18.     We propose that all public utilities that own, control, or operate transmission facilities must participate in a regional planning process for the planning areas discussed above.  We propose that this process start within six months after the effective date of the Final Rule and that the first regional transmission plan be completed within twelve months after the effective date of the Final Rule.  Reliance on these existing regional efforts should facilitate the start-up of the regional planning process before Standard Market Design is implemented and all areas have Independent Transmission Providers operating transmission facilities.

19.      After Standard Market Design is fully implemented, we believe the regional planning process will change as Independent Transmission Providers play a greater role in that process.  There will still remain a significant need for a regional planning process to supplement private "ground up" investment decisions.  The regional planning process is intended to supplement these private investment decisions, not supplant them.  The regional planning process must provide a review of all proposed projects to assess whether the project would create loop flow issues that must be resolved on a regional basis.  In addition, because of the externalities involved, there may be no private investment sponsor for some projects that would benefit the region.  Private investment decisions in response to prices may not result in adequate expansions for two reasons.  First, private parties may not be eligible to ask the state to exercise its eminent domain rights.    Second, some needed and beneficial expansions may not create enough identifiable financial benefits to compensate private investors adequately, so those projects will not be built under a system that relies solely on private investment to expand the grid.  A regional planning process can identify both the projects that would benefit the planning area and potential alternatives in a fair and unbiased manner.  Additionally, a regional planning process, would evaluate the benefits of alternative proposals and provide an independent assessment of which projects are the most cost effective and/or have the least environmental impact.

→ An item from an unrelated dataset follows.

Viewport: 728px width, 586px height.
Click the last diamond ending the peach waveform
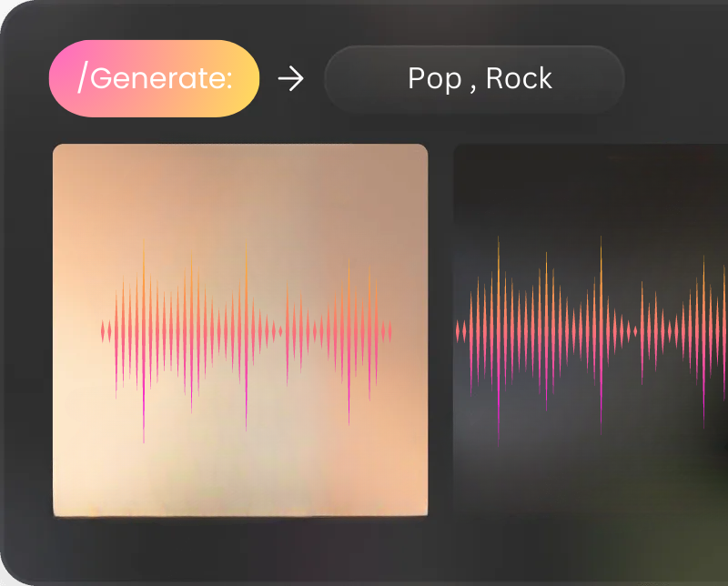390,331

20.     To complement private investment initiatives, we propose that Independent Transmission Providers establish a mechanism for regional transmission planning and expansion guided by the following principles.  First, the planning process should identify all expansion needs on the system, including both reliability and economic needs (e.g., to reduce congestion).  The planning process should leave open the question of how and by whom those needs should be met, without favoring one solution (whether it is transmission, generation or demand response) over another. The planning process should be open to all industry segments.  Additionally, all entities could propose projects.  As long as the project did not make existing Congestion Revenue Rights infeasible due to loop flow problems, the entity would be free to complete the project as long as it is willing to assume any market or regulatory risk. However, to the extent the entity sought to roll-in the costs of the facilities, the rate treatment should be reviewed through the planning process.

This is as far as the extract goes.